RECORDS SUPPLIED Block Start

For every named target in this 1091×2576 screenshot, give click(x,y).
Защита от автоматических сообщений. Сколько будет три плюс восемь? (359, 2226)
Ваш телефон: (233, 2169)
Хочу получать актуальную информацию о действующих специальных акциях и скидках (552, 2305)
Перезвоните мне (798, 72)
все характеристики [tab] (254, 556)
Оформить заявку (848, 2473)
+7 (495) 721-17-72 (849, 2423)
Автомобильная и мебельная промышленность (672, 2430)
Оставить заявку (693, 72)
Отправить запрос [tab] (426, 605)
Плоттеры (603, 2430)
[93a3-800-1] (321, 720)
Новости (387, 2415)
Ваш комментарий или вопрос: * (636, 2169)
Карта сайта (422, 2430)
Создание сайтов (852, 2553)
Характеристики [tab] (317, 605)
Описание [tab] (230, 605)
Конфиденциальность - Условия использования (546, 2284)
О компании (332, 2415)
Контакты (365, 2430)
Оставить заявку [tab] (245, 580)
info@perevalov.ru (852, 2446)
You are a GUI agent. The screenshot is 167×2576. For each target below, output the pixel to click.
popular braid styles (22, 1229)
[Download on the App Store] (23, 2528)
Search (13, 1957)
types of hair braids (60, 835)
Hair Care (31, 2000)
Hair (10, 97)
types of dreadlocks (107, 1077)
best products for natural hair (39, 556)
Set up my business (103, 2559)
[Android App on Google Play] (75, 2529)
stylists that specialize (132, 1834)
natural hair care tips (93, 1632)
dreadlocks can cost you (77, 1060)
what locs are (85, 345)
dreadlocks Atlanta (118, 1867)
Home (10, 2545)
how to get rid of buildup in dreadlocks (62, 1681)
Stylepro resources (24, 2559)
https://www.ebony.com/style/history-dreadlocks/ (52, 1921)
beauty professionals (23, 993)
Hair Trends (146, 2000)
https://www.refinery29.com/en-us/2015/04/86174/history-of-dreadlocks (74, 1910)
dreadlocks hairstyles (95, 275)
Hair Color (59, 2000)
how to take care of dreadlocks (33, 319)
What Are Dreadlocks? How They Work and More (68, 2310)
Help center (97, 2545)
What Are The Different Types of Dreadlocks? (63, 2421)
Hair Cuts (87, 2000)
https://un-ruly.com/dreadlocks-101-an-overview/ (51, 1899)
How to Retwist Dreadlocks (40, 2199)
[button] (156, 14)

RECORDS SUPPLIED Block End

* [ACTIVITY]: Reproduce the lines of the entries above from the one with "Описание [tab] (230, 605)" to the one with "Set up my business (103, 2559)", both included, exactly and without any other line.

* [TASK OUTPUT]:
Описание [tab] (230, 605)
Конфиденциальность - Условия использования (546, 2284)
О компании (332, 2415)
Контакты (365, 2430)
Оставить заявку [tab] (245, 580)
info@perevalov.ru (852, 2446)
You are a GUI agent. The screenshot is 167×2576. For each target below, output the pixel to click.
popular braid styles (22, 1229)
[Download on the App Store] (23, 2528)
Search (13, 1957)
types of hair braids (60, 835)
Hair Care (31, 2000)
Hair (10, 97)
types of dreadlocks (107, 1077)
best products for natural hair (39, 556)
Set up my business (103, 2559)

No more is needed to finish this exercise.